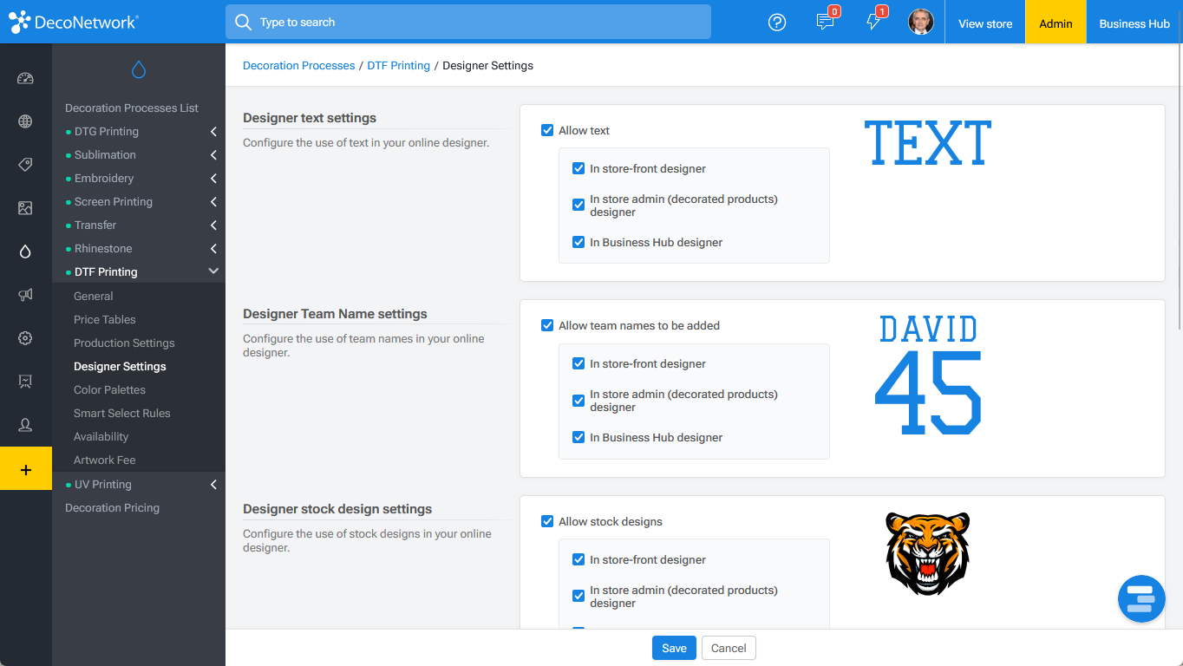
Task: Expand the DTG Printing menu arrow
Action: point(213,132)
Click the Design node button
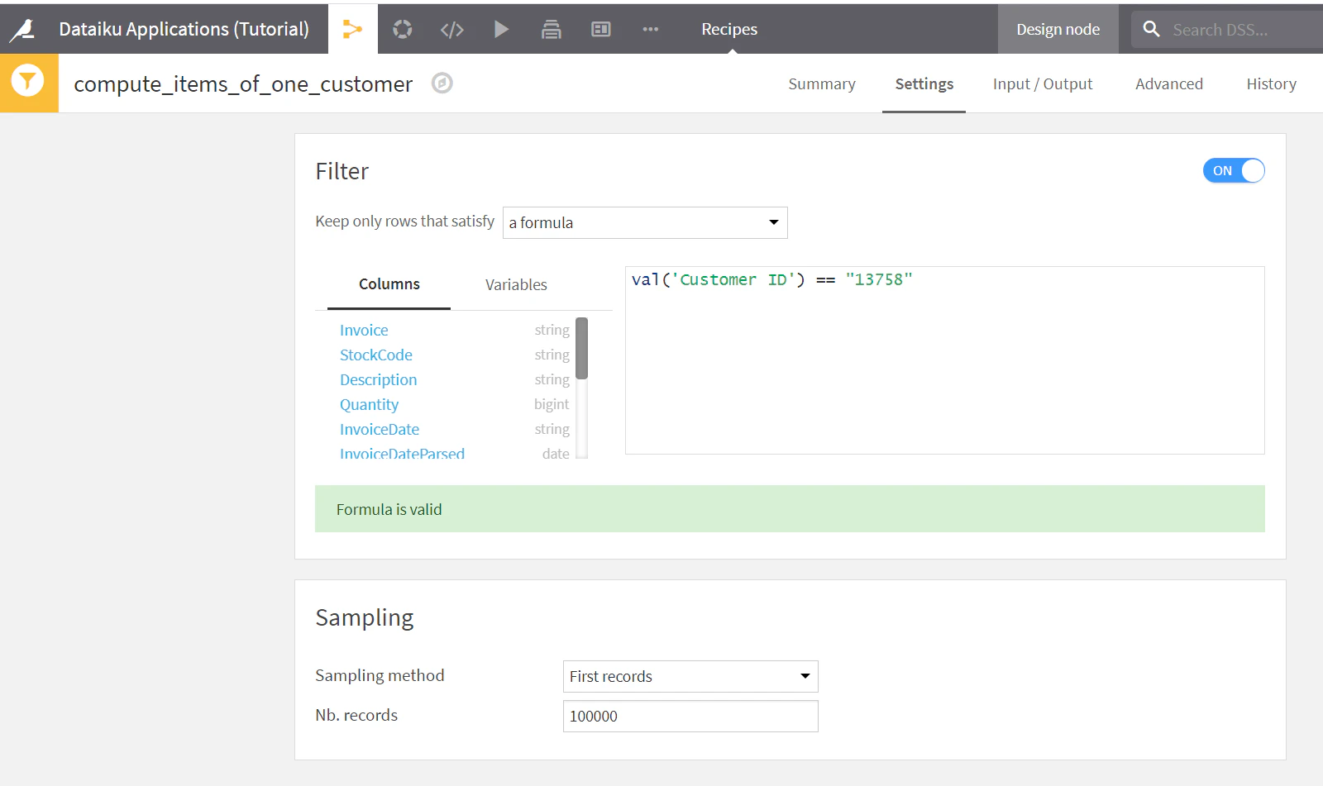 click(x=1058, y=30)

________________________

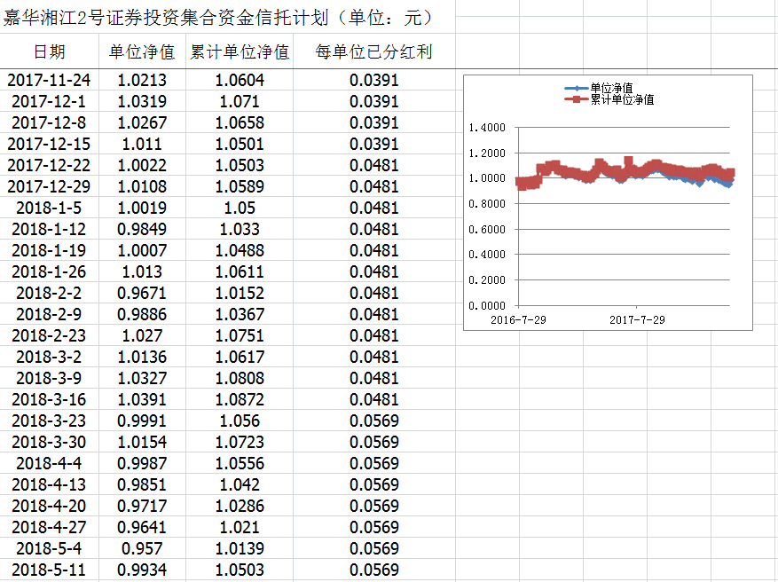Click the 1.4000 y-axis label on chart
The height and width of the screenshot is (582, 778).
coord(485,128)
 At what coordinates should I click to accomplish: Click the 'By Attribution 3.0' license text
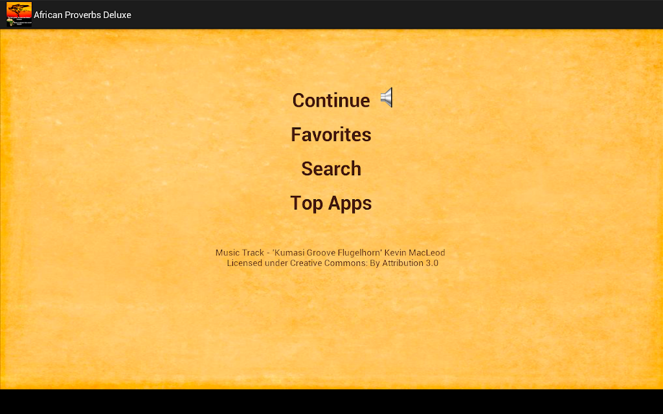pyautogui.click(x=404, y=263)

________________________

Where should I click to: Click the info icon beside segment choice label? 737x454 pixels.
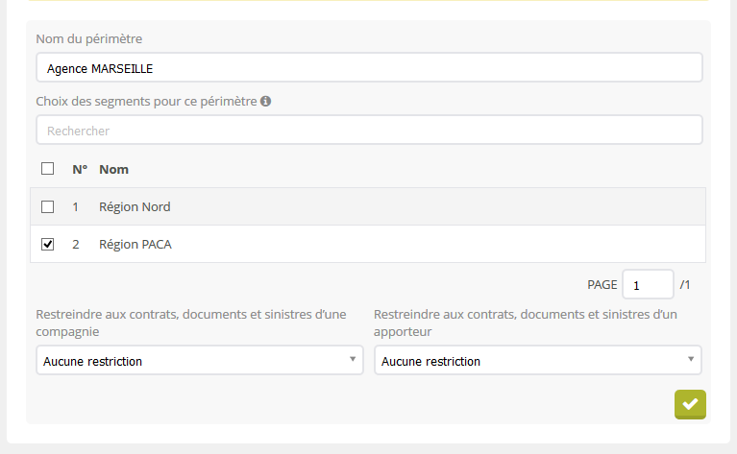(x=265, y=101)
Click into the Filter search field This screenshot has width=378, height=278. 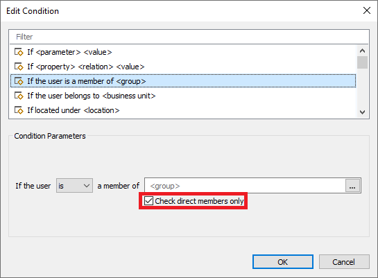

________________________

WHAT YOU SHOULD DO:
What is wanted is an exact copy of the lines above from the one containing "Where should I" through the one containing "Click into the", with no pictures in it.

OUTPUT OF THE TASK:
Where should I click to: Click the info icon beside segment choice label? 737x454 pixels.
(x=265, y=101)
Click into the Filter search field This screenshot has width=378, height=278. 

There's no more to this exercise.